Copy, from the material below, each line that contains the word "width".

Top of Data for this exercise

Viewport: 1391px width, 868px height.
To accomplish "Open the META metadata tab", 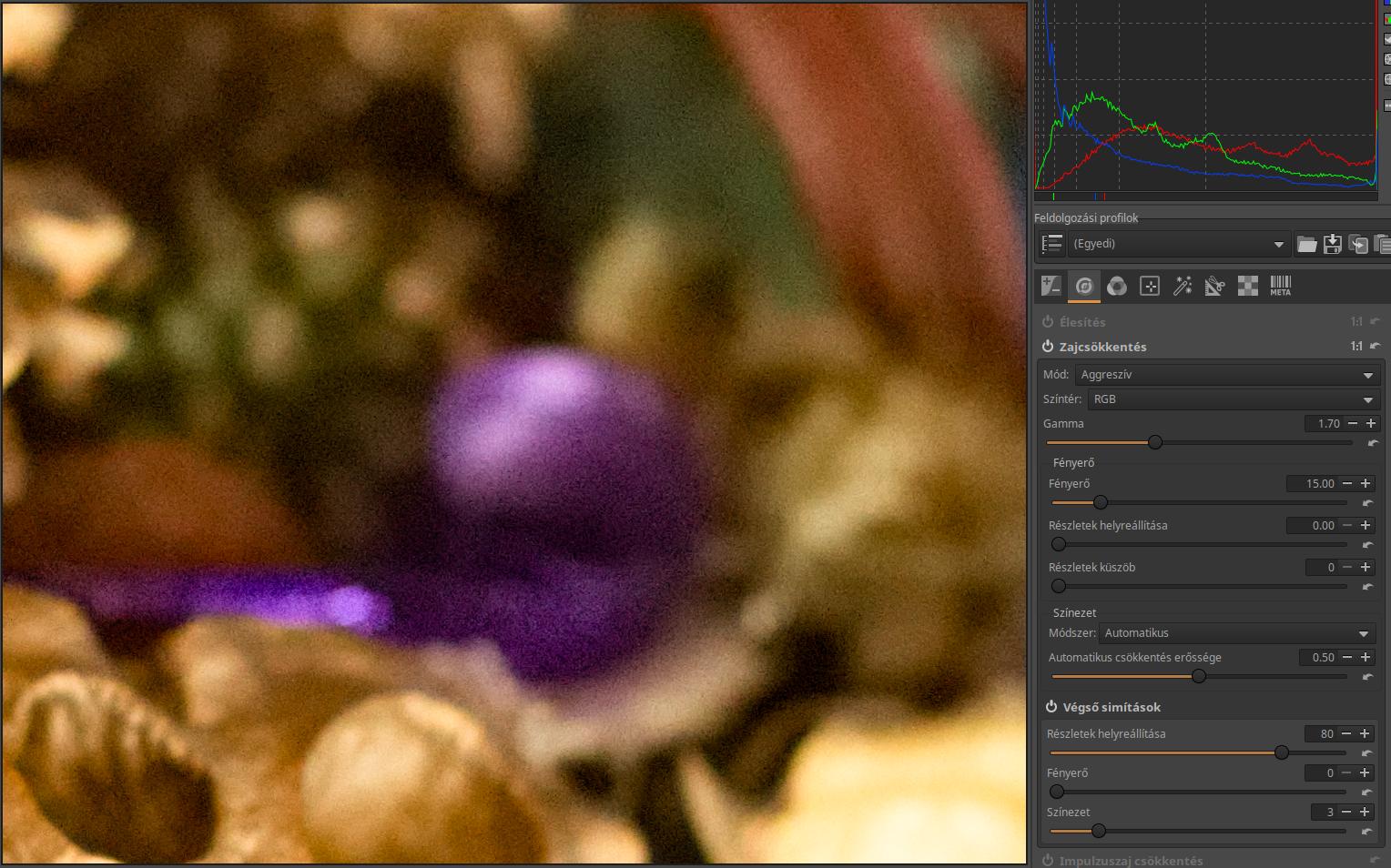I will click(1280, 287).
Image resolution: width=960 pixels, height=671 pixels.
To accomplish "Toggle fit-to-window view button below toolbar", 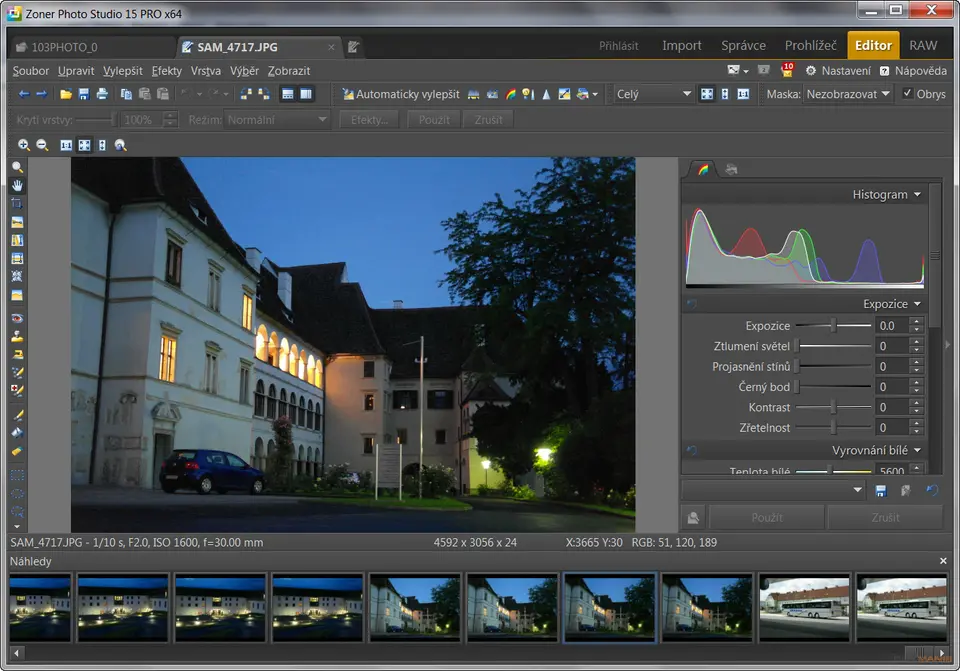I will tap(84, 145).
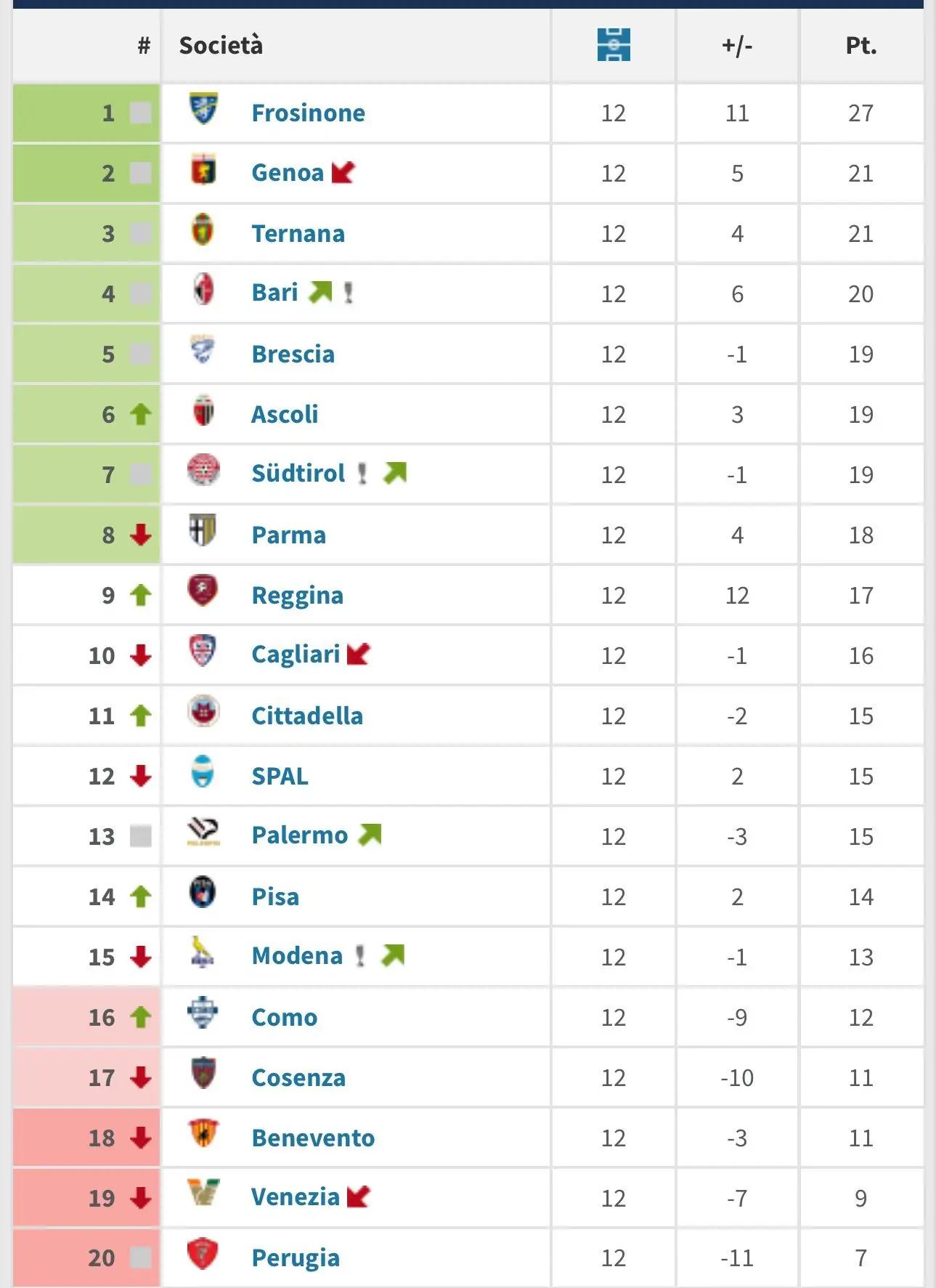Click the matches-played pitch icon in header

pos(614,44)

Bottom of Data for this exercise
Top of Data for this exercise

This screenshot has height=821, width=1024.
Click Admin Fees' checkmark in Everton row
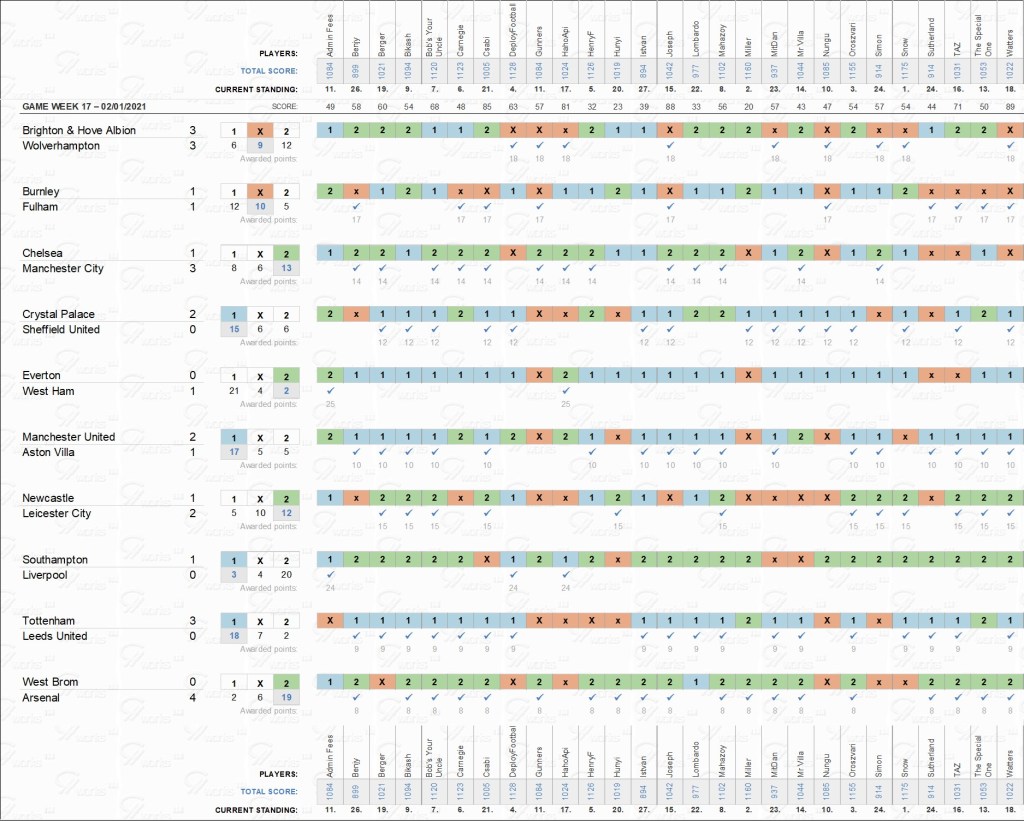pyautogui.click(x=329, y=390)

Bottom of Data for this exercise

Result of this exercise:
Viewport: 1391px width, 868px height.
Image resolution: width=960 pixels, height=671 pixels.
This screenshot has height=821, width=1024.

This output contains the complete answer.